Given instruction: Reproduce the data verbatim from its first line down to the line containing "The image size is (1403, 506).", both ends included.

Click-target data:

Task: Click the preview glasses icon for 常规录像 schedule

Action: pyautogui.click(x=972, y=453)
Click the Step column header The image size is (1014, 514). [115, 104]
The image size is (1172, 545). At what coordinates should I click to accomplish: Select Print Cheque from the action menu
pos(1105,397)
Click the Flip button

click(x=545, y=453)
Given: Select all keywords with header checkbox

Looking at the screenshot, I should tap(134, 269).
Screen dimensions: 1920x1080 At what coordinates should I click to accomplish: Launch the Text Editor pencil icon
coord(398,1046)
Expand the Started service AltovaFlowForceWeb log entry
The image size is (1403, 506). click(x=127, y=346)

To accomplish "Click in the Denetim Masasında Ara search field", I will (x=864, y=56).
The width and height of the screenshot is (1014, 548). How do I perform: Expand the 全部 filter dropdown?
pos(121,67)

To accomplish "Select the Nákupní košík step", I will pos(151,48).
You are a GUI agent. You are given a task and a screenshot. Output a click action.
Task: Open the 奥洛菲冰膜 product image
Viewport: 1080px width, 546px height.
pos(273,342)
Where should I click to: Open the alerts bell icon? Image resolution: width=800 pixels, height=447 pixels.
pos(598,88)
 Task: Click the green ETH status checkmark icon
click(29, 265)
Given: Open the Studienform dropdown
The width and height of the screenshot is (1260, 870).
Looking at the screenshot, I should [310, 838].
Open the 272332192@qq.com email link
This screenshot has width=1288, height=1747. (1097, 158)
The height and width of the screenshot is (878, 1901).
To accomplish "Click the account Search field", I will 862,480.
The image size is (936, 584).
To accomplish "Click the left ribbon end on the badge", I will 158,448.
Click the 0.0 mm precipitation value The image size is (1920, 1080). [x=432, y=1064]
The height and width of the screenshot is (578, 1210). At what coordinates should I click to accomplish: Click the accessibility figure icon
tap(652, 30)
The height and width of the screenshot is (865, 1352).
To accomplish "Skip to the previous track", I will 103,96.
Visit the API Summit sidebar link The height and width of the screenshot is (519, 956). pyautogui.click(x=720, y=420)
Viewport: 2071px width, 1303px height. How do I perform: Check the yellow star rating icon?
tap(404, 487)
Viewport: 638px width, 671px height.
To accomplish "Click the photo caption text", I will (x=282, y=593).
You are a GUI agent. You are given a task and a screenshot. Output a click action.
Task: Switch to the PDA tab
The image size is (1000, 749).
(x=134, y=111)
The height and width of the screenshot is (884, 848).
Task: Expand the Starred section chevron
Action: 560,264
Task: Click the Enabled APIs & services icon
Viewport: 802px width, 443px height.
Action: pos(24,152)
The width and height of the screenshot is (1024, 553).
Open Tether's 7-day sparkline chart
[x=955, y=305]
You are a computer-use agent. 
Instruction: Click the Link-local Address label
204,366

Exercise result:
Task: Click the preview glasses icon for 常规录像 schedule

Action: pyautogui.click(x=972, y=453)
Click the Step column header The image size is (1014, 514). [115, 104]
The image size is (1172, 545). At what coordinates should I click to accomplish: Select Print Cheque from the action menu
pos(1105,397)
Click the Flip button

click(x=545, y=453)
Given: Select all keywords with header checkbox

Looking at the screenshot, I should tap(134, 269).
Screen dimensions: 1920x1080 At what coordinates should I click to accomplish: Launch the Text Editor pencil icon
coord(398,1046)
Expand the Started service AltovaFlowForceWeb log entry
The image size is (1403, 506). click(x=127, y=346)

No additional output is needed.